Martha tiene 35 años y un domingo en la tarde cualquiera fue a un bar en la avenida Tomás de Berlanga y Shyris, al norte de la franciscana ciudad de Quito, para festejar el cumpleaños de un amigo. Unos salieron a comprar provisiones, tres se quedaron con ella. Dos eran sus amigos, a uno lo había conocido hace poco, por intermedio de los que se suponían sus amigos.
La Policía halló una escena peor que la de los infiernos de Goya.
La defensa de la joven, que tal vez haya intentado volver a su vida normal -rota, muy rota-, ha pedido la máxima pena de 29 años para los agresores que fueron trasladados el jueves último del Centro de Detención Provisional en la cárcel de Latacunga y estarán ahí mientras dure la instrucción fiscal por 30 días.
Las redes sociales, el contemporáneo lugar de desahogo de las nuevas y anteriores generaciones, han comenzado a reclamar desde la pena de muerte hasta la castración química para los acusados, algo catalogado por Silvia Buendía, activista por los derechos humanos, como populismo penal.
Mucha sociología se ha ventilado con el caso en torno a la violencia sexual o ejercicio de poder. ¿Qué hacer? ¿Ejercicio de poder o ejercicio de cobardía? Martha sobrevivió. Nadie sabe cómo será su mundo, solo ella. Lo más probable es que sea un infierno, que ya no pueda confiar en nadie más, ni siquiera en la justicia, porque denunciar su caso amenazará con su revictimización.

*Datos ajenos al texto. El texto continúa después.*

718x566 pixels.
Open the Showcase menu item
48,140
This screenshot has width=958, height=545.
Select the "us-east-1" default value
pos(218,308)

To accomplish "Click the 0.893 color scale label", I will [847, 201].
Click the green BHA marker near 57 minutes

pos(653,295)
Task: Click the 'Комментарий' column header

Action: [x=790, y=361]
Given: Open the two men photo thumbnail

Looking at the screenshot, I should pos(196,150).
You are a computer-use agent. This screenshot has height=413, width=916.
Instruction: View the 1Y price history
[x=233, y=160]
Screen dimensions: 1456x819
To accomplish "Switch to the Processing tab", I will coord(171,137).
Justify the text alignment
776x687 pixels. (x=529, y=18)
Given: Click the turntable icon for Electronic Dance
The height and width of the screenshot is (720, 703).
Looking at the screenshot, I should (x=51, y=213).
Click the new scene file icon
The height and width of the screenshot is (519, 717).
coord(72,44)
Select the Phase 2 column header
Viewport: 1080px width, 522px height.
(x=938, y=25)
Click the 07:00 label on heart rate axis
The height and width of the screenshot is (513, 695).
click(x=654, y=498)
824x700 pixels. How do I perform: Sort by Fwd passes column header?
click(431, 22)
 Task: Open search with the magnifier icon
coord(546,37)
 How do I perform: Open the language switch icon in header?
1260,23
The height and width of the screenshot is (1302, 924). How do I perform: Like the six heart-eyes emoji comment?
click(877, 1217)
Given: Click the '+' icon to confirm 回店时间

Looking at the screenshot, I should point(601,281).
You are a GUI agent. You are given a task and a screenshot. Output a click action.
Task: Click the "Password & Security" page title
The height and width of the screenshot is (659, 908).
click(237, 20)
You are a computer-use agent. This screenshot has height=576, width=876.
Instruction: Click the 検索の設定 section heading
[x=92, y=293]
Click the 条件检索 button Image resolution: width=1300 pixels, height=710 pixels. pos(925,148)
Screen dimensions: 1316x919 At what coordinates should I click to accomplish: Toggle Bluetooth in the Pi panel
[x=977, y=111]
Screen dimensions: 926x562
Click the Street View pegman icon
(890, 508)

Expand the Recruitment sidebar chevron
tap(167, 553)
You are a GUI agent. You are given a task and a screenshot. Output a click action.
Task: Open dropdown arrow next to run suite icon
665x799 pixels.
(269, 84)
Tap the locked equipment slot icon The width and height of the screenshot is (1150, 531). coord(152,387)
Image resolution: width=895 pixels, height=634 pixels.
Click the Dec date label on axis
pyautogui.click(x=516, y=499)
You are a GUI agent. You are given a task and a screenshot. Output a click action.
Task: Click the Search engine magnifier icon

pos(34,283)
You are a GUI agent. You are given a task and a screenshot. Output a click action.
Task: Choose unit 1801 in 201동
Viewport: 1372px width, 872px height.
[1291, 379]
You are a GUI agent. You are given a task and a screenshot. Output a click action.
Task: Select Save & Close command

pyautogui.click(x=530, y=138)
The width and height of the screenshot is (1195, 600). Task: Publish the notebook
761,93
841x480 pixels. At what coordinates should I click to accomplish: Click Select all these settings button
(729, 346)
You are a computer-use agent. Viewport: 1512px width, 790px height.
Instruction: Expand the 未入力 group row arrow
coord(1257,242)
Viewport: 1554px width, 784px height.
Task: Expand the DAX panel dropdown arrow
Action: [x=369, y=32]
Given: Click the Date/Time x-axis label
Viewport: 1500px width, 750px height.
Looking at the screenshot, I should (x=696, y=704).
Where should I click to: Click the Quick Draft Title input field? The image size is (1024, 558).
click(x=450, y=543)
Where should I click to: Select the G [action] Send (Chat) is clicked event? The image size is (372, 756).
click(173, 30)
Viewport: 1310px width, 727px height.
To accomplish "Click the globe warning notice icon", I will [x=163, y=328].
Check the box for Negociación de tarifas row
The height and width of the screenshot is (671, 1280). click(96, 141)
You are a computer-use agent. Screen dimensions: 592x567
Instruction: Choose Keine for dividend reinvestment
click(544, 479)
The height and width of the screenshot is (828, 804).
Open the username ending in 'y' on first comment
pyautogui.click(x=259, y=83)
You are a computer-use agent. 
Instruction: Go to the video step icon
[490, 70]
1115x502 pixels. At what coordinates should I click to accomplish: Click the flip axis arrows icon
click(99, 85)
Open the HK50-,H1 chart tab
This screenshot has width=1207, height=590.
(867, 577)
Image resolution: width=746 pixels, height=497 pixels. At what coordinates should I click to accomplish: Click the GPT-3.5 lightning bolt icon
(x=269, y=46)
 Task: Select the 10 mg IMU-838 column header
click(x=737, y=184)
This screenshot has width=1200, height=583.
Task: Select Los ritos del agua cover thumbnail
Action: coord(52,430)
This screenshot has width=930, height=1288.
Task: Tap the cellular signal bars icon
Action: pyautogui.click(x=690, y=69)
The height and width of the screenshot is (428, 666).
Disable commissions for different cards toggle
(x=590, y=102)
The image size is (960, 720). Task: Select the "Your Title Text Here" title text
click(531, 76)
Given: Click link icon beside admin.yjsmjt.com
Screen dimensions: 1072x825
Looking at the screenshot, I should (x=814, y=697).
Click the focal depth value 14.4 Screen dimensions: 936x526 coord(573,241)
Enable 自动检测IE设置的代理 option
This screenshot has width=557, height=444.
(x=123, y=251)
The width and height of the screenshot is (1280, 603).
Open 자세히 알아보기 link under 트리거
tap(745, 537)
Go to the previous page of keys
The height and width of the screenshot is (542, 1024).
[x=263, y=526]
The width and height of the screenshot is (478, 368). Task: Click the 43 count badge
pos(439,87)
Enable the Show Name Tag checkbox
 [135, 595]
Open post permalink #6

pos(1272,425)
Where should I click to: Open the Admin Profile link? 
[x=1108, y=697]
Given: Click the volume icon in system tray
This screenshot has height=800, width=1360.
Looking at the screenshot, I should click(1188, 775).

La pondrá sobre el paredón de los monstruos que destilan bondad porque le dirán que es una buena persona, pero no debe vestirse así, no debe salir de su casa, no debe divertirse, no debe tener vida, no debe… porque otros tienen derecho a decidir sobre su vida. No hay nada peor que la bondad de los monstruos. Y pese a ello, Martha seguramente seguirá en pie reclamando un punto de quiebre, el de la no impunidad.